This disc is in many ways more successful than others in the series. By only including five (well contrasted) composers VMM allow at least two of them a chance to ‘spread themselves’ including a work the composer called ‘Symphony’. At well over 20 minutes it is the longest piece on the disc.

The booklet has photographs of each composer and they are also allowed to write about their own music. I never think that this is a good idea and I speak as one who has had to do it himself. Moral: always try to get someone to write about you. (I would also add try to get someone else to perform or conduct your music). When Maximilian Kreuz writes in the third person "the composer has concerned himself with a new kind of chromatic tonality, which in this piece determines the harmonic language" I wonder why he didn’t write it in the first person. Is it because he goes on to tell us "creation of this work was supported by the City of Vienna", an attempt to place himself outside the intimate and into the public arena. Despite his rambling description this is the most successful piece on the CD. Possibly it falls under the shadow of his fellow Austrian, the late Gottfried von Einem (b.1918) but it is none the worse for that. Its six movements evolve logically and with intensity.

The rest of the disc, I cannot get too excited about.

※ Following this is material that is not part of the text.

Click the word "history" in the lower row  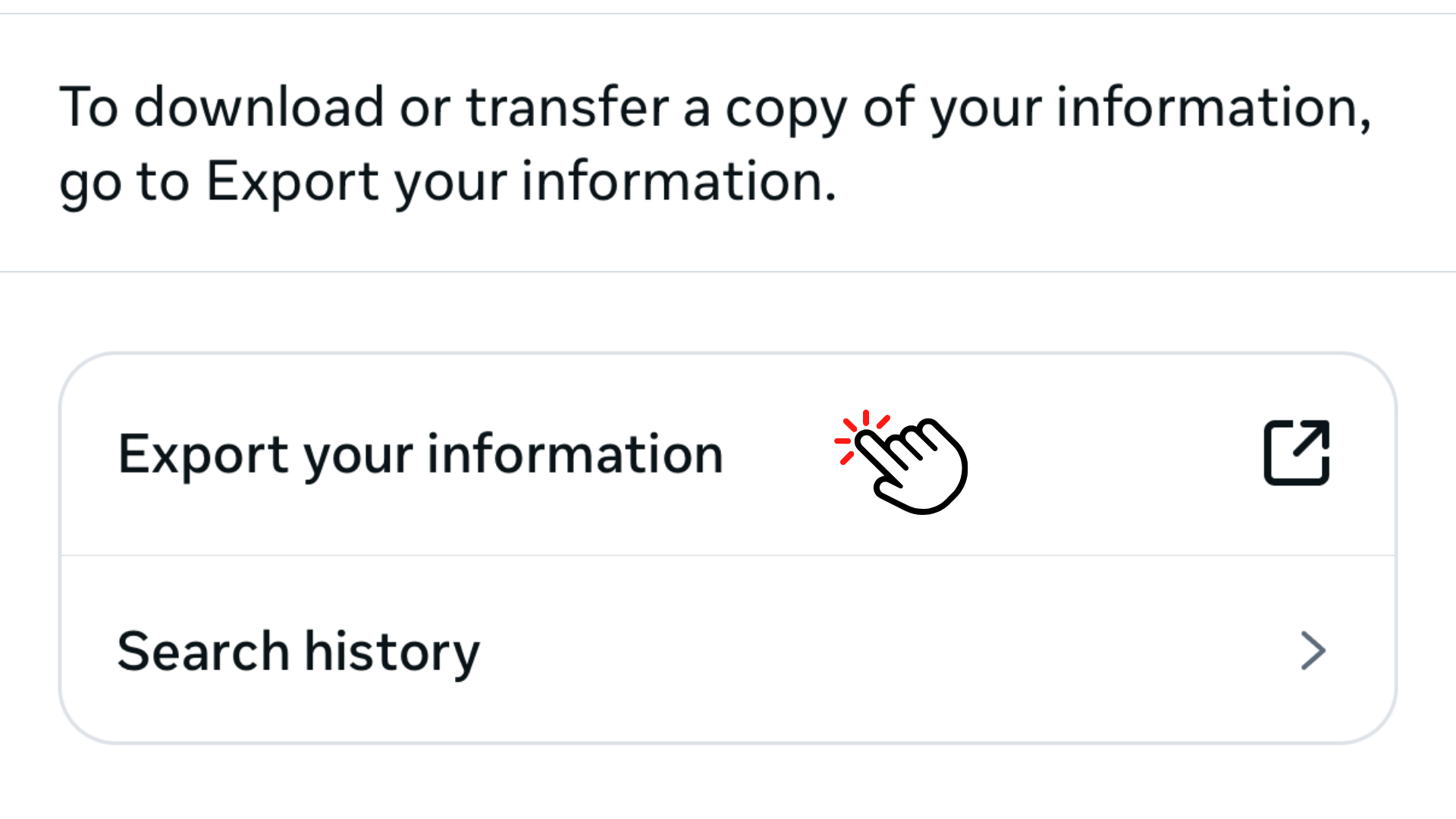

Allen Brings’ title might remind you of Monteverdi’s delightful ‘Scherzi musicale’. Well this boisterous piece is in the tradition of an orchestral scherzo; certainly a difficult form. The mood of this piece is too serious and heavy-handed. Brings has a very impressive CV as composer, author, academic and performer but this work does not make me particularly want to search him out again.

Sonja Grossner has just completed a Ph.D. in composition at Birmingham University after working in other musical areas. I was at first put off by the title - so many pieces explore the theme of a journey from darkness to light. The opening, with timpani, bells, a harp glissando and swirling string lines, is certainly effective. Where it falls short is its failure to convey a sense of darkness. In its place we gain a sense of uncoordinated striving. There is some impressive writing for the orchestra, especially in the faster second section, but the music lacks focus and direction.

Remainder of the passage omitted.